Just my thoughts here, but even if this guy has no mental health issues at all, his CIRCUMSTANCES at this time, should have precluded him from ever having unsupervised overnight or weekend visits with the children.
Certainly good people can fine themselves homeless and entire families can find themselves homeless, but the circumstance of being homeless…instability, contact with total strangers, lack of money, etc…is no place anyone would voluntarily want children to be.
Despite what his ex-wife said about what a great guy he was…she was talking about him…not his homelessness, the court should have been advocating for the children and required supervised visitation until this guy’s situation improved and stabilized.
What a tragedy. Prayers out to everyone.
Thanks for the correction.
Still, just my opinion, there should have been no unsupervised visitation.
I am going to agree to disagree. A mother or father facing housing instability does not mean they should no longer have rights to their children they previously enjoyed. Many, many people experience extreme circumstances and get back on their feet. Part of co-parenting and parenting plans is to preserve relationships. This involves maturity, being focused on the children, and longevity. The father taking the kids out to dinner, is a perfectly normal way to maintain the relationships. Ideally, dad would have gotten back on his feet and the homeless period of his life would be a speed bump on the co-parenting journey.

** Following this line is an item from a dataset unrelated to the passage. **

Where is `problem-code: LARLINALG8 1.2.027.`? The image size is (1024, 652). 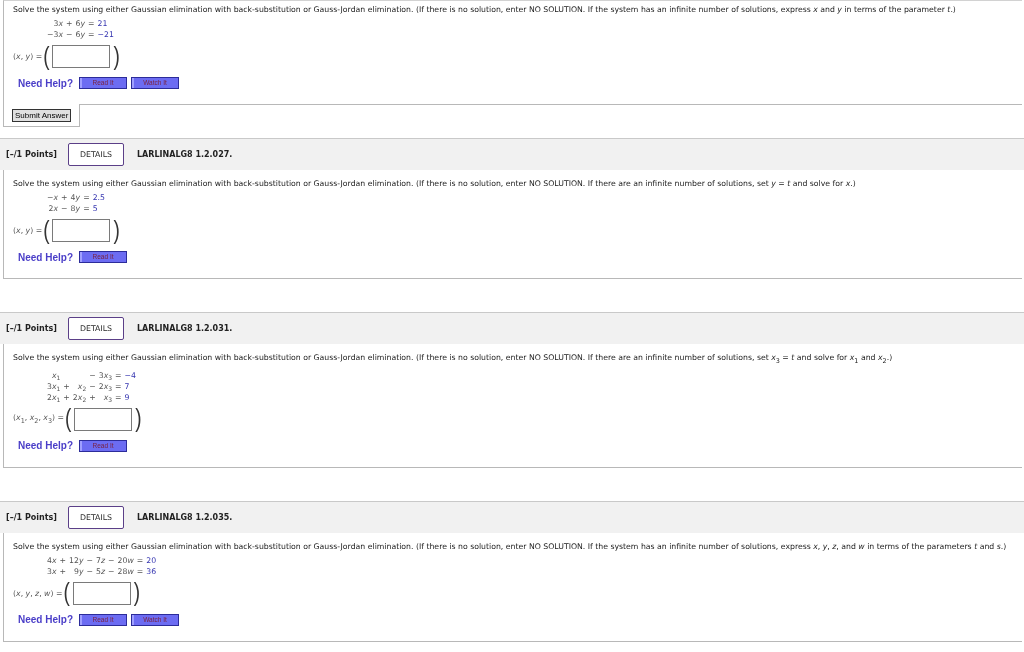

Whitney Decker, her family and her ex-husband’s family are all cooperating with the investigation but have requested privacy. She agreed to allow Cozart to speak on her behalf.
Cozart said Travis Decker, who was diagnosed with complex post-traumatic stress disorder and a borderline personality disorder after leaving active service, has been struggling with deteriorating mental health.
snip
Cozart said Travis Decker had been desperately seeking mental health services from Veterans Affairs and a veterans crisis line but was ultimately left to struggle in isolation.
“When you have a vet who is suffering from complex PTSD and other mental health issues, they do not have the mental bandwidth” to schedule needed exams and evaluations, she said. “This was a tragedy that could’ve been completely avoided with proper funding of mental health services for veterans.
“Whitney believes, as I do, that something broke inside of him,” Cozart said. “Travis would not have done what he did if he was himself. He clearly had some sort of break and everything that he had been living with, everything that had been bottled up inside of him for so long as far as trauma, just won out.”
I do agree, it is difficult to get into any provider for mental health issues. Especially the VA. Due to recent administrative cuts, multiple roles at the VA simply don't exist anymore. Case Management services are gone, in my area the entire VA Suicide Out Reach/Counseling and Crisis Teams literally no longer exist-gone, Counselors, Psychologists, gone. Patients were not notified that staff they trusted have been eliminate. VA was clonky to get help to begin with, but now you are looking at 4-6 months plus to even get seen.
*Not a political post, just emphasizing how getting help is so difficult, now it is so much harder for certain populations.